Ethiopian officials dismiss stories of torture as lies, and have
expelled many foreign journalists and representatives of human-rights
groups such as Amnesty International and Human Rights Watch.
The country's Culture and Tourism Minister, Mohamoud Dirir, recently
accused the Western media of giving one-sided information "magnifying
the negative."
Bereket Simon, a top adviser to Mr. Zenawi, echoed that theme. He
said it's in the interests of rights groups to lie about the situation,
and he rejected the idea that torture occurs in Ethiopia.
"No way. No way. No way. I think you know, these are prohibited
by laws, by Ethiopian laws, ..." Mr. Bereket said. "In
fact, we have been improving on our prison standards. We've been
working hard to train the police forces, the interrogators."
Yet claims of the abuses are widespread. The U.S. State Department's
2006 human-rights report for Ethiopia cited "numerous credible
reports that security officials often beat or mistreated detainees."
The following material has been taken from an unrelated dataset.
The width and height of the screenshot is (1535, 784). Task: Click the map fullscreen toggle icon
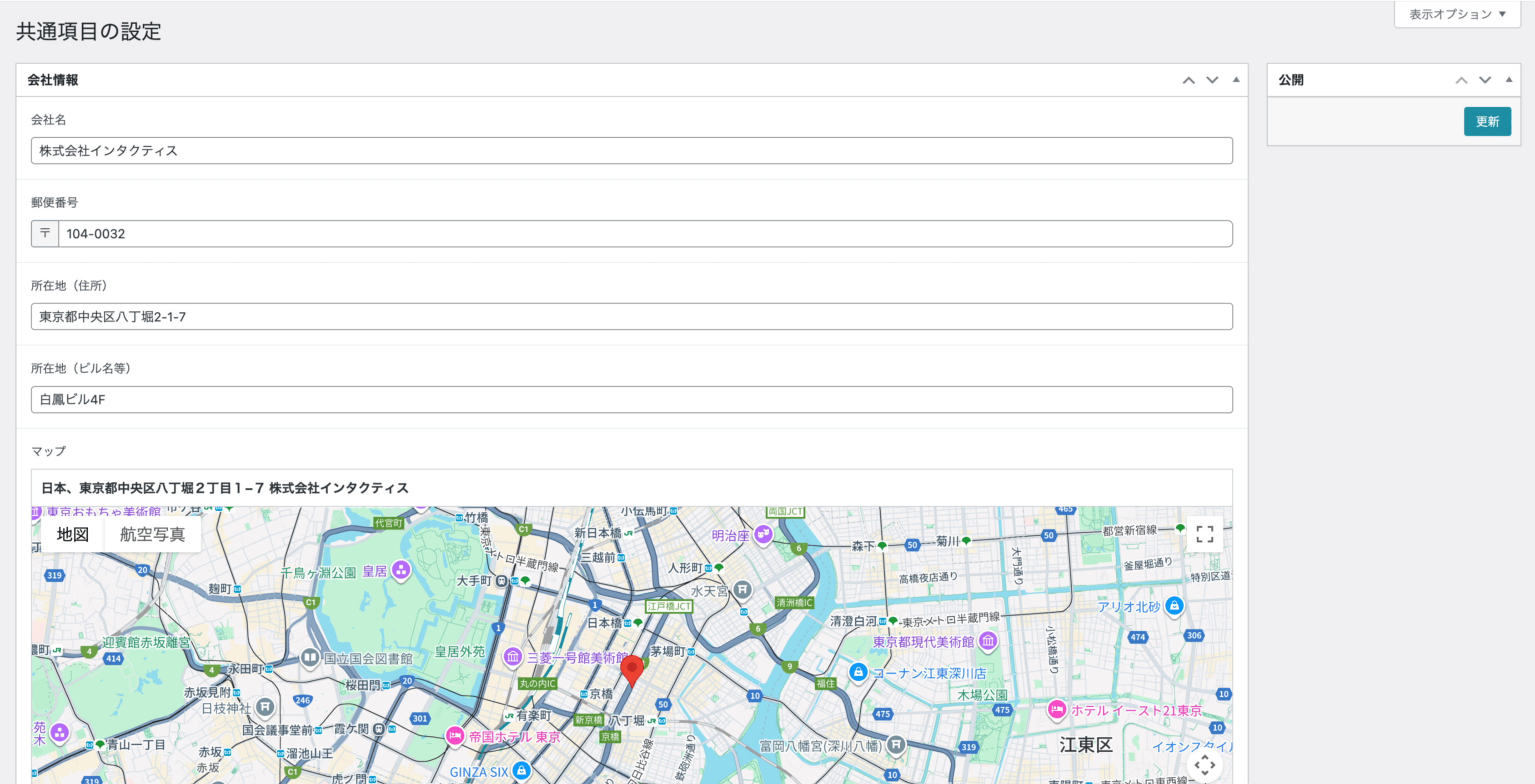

It included more than 30 pages of detailed accounts of violations,
ranging from the beating of teenagers to arbitrary arrests to the
banning of theatre performances that send the wrong political message.
European diplomats and employees of Western aid groups, speaking
on condition of anonymity, said they keep quiet about abuses because
they fear the government will freeze them out of aid work. About
2.8 million of Ethiopia's 75 million people depend on foreign food
aid.
U.S. Ambassador Donald Yamamoto said in an interview that he wants
to investigate claims of abuse, but warned against making allegations
without proof.
"There's a lot of misinformation about Ethiopia. I mean it's
amazing," Mr. Yamamoto said. "The problem comes in trying
to divide or separate what is fact and what's fiction, and trying
to keep an open mind on every issue."